*Material for this exercise*.
::::::::::

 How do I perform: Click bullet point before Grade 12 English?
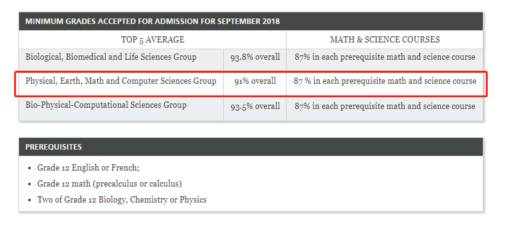30,168
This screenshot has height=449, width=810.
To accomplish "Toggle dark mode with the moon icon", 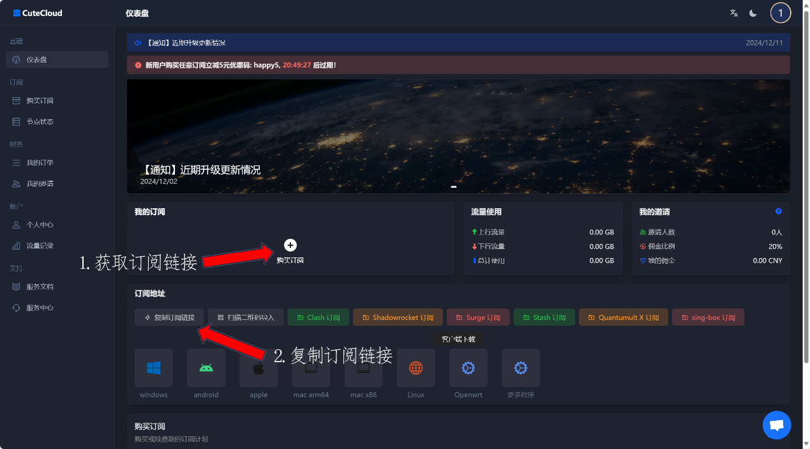I will [x=753, y=12].
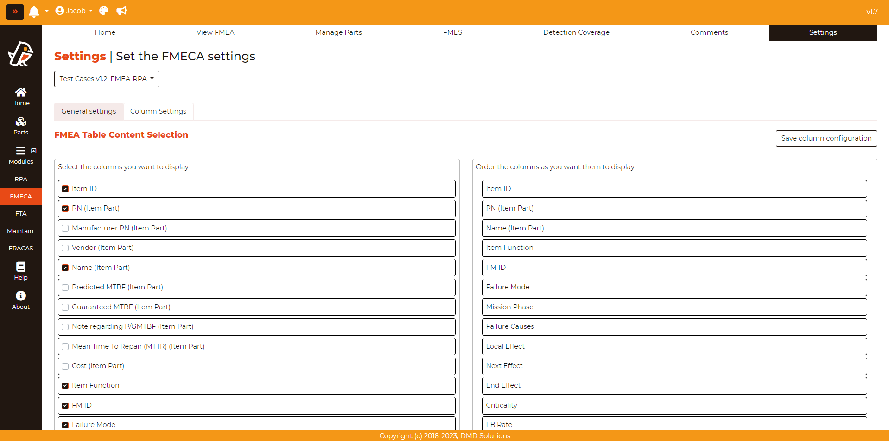Switch to the General settings tab
The width and height of the screenshot is (889, 441).
pos(89,111)
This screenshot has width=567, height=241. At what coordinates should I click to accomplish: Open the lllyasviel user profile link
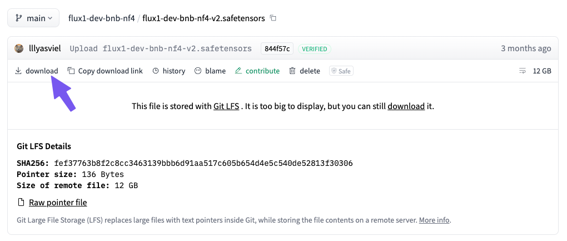point(45,48)
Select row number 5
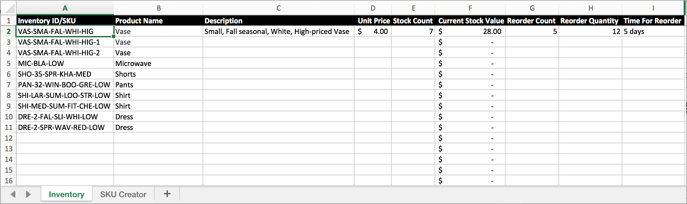 coord(9,63)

::::::::::

*Instructions for the task*.
Beginning with the line that holds "This screenshot has width=567, height=241.", write out exactly the lines down to the end of the material above, and no others. Pictures are not part of the copy.

*Written solution*.
This screenshot has width=567, height=241. At what coordinates should I click to accomplish: Open the lllyasviel user profile link
point(45,48)
Select row number 5
 coord(9,63)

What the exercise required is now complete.